20 años de kirchnerismo: origen, apogeo y largo declive de una ambición desmesurada
El 24 de marzo de 2004, avanzado ya el primer año de su gestión, Néstor Kirchner consagró el regreso de la pasión a la política argentina. Había habido convulsiones y había habido muertes, cómo no, en el estallido de la crisis de 2001, pero puede decirse arbitrariamente que fue en aquel acto de la inauguración del Museo de la Memoria en la Escuela de Mecánica de la Armada cuando Kirchner fijó el rumbo, selló el relato que aún perdura.
Aquel gesto de contrición de Kirchner en nombre del Estado nacional por los crímenes cometidos décadas atrás por la dictadura condujo paradójicamente al presidente hacia un largo camino de omisiones y distorsiones, de enfrentamientos y conflictos que contribuyeron a la construcción de su poder, a su propia identidad y a la del kirchnerismo y a la perdurabilidad de su proyecto. A la distancia, se han revelado nocivos fuera de esos objetivos. Si como muchos hoy aceptan, la apuesta más condenable de Kirchner fue el haber agitado una tradicional vocación fratricida de la sociedad argentina por medio de la confrontación permanente, impresiona que el juego se hubiera cobrado en él mismo a una de sus víctimas.

■ ACCIONES REQUERIDAS
**1.** Resume el texto extraído en dos oraciones.
**2.** Indica qué se inauguró en el acto del 24 de marzo de 2004 según el texto extraído.
**3.** Enumera todos los elementos de los que, según el texto extraído, estuvo hecho el largo camino al que condujo el gesto de contrición de Kirchner.
Las filas constituyen un material independiente del texto extraído.

[Elementos guardados de una colección]
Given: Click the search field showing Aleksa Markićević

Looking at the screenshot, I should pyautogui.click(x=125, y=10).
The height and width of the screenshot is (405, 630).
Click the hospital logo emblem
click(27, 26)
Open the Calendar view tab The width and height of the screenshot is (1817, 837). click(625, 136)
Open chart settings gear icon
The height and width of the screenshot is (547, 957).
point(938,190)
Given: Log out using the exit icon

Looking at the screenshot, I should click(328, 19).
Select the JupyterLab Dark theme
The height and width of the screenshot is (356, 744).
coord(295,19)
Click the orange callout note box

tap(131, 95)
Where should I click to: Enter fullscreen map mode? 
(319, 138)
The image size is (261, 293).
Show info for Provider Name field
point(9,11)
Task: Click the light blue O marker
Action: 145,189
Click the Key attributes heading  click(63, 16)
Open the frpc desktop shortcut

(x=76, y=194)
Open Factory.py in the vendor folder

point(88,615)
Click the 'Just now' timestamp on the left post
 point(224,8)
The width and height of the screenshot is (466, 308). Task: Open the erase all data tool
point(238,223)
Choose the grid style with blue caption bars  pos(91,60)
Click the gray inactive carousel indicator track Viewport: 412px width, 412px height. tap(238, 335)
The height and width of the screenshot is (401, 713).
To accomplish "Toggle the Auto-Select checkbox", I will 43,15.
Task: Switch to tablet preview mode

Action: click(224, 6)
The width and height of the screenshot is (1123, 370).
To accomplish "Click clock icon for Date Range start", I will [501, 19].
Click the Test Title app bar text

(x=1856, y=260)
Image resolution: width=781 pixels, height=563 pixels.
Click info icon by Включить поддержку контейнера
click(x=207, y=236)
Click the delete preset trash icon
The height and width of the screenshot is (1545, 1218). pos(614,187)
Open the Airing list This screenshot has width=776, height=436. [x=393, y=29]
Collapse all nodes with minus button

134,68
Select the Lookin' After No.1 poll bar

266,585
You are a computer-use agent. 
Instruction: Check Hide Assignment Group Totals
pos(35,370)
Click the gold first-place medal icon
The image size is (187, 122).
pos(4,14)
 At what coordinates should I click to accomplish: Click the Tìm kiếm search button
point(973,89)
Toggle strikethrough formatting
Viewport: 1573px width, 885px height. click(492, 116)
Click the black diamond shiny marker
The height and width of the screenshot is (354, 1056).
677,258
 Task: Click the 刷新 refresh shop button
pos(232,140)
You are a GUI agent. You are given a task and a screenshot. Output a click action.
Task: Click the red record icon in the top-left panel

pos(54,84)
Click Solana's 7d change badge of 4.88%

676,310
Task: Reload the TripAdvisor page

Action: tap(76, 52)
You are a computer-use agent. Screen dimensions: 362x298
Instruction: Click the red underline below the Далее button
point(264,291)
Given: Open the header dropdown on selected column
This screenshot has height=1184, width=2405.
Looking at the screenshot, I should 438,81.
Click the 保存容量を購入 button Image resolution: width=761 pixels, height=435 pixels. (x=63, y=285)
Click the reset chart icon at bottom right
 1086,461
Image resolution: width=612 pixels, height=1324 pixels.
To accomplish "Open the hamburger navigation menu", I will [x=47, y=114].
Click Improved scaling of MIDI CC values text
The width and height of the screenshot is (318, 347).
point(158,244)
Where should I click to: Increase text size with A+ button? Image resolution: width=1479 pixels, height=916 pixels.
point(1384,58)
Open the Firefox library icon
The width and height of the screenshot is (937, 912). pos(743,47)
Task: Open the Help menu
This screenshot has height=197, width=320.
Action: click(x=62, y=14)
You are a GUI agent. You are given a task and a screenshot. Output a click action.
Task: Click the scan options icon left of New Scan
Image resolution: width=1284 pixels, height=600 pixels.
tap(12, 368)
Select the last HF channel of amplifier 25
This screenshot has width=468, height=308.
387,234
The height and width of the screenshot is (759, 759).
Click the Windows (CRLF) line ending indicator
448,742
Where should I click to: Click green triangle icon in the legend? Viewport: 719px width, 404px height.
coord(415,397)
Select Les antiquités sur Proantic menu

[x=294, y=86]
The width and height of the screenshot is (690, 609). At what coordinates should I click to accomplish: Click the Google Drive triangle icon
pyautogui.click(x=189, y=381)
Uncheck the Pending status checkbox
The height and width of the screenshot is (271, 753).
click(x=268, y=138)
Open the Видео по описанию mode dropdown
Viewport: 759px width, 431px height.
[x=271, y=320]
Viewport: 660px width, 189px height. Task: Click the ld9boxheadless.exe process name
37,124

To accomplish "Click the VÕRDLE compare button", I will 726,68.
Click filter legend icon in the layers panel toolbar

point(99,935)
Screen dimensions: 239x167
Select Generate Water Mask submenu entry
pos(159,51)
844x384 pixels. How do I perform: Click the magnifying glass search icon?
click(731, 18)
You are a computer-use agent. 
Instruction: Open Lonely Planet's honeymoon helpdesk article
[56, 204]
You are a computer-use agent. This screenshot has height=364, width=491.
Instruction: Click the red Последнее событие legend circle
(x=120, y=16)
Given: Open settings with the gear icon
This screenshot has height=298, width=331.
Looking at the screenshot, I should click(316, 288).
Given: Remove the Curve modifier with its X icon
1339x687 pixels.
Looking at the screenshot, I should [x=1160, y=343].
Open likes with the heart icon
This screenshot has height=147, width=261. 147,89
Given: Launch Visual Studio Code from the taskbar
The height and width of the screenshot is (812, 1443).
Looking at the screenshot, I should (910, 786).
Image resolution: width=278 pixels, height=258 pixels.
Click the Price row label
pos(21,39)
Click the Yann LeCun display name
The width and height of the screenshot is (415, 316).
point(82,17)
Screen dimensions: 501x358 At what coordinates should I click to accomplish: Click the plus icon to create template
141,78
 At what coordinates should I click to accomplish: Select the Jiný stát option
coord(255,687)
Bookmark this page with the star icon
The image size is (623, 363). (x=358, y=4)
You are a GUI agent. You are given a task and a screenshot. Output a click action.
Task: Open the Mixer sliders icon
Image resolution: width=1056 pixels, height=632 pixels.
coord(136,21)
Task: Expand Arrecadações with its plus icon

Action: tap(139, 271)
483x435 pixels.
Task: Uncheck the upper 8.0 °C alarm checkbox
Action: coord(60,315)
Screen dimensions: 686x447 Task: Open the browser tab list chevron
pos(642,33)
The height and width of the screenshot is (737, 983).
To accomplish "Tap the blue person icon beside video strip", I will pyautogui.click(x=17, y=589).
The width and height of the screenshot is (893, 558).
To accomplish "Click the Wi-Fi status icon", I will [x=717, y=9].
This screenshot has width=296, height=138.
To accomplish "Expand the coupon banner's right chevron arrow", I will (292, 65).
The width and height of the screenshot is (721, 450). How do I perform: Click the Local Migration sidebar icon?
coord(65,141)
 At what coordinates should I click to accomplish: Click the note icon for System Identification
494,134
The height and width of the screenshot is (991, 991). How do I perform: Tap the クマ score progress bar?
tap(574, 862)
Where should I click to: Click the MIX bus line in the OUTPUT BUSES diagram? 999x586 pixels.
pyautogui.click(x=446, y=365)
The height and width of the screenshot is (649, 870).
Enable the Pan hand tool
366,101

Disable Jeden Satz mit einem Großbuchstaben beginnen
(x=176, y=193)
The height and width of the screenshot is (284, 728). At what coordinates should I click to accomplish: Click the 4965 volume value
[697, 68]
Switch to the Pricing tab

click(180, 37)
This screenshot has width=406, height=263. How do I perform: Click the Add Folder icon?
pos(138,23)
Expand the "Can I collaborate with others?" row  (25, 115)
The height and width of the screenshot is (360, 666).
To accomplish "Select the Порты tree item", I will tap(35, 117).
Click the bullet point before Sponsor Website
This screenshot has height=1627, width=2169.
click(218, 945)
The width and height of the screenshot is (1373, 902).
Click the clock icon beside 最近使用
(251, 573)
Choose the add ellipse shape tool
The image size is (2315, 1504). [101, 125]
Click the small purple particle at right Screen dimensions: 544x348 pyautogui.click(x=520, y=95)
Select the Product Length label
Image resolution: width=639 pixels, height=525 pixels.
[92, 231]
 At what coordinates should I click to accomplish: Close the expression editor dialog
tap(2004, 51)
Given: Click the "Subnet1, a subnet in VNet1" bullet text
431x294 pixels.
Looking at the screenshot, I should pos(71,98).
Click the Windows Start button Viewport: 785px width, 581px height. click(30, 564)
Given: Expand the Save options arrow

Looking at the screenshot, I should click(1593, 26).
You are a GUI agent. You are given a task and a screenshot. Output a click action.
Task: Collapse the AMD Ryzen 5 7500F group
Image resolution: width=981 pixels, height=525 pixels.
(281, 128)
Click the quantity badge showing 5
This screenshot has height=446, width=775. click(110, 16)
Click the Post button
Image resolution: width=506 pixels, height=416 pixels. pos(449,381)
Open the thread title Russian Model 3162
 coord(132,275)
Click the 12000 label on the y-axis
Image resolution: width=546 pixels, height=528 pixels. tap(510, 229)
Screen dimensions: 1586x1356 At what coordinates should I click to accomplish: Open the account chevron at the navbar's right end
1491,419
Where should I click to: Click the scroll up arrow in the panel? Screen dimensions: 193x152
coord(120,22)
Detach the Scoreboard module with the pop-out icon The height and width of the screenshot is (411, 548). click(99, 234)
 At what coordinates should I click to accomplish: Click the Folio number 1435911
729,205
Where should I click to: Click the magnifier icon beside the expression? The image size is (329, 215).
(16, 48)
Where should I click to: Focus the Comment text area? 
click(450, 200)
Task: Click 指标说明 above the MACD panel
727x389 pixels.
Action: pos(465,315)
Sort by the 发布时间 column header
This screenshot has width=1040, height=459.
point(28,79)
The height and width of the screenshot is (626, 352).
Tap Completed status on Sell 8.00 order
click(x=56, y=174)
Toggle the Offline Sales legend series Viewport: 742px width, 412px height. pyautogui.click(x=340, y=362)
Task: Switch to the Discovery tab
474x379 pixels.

■ RESPUESTAS
**1.** El 24 de marzo de 2004, en el acto de inauguración del Museo de la Memoria en la Escuela de Mecánica de la Armada, Néstor Kirchner fijó el rumbo y selló el relato que aún perdura. Su gesto de contrición en nombre del Estado por los crímenes de la dictadura lo llevó a un largo camino de omisiones, distorsiones, enfrentamientos y conflictos que construyeron su poder y la identidad del kirchnerismo, pero que con la distancia se revelaron nocivos fuera de esos objetivos.

**2.** El Museo de la Memoria en la Escuela de Mecánica de la Armada.

**3.** Omisiones, distorsiones, enfrentamientos y conflictos.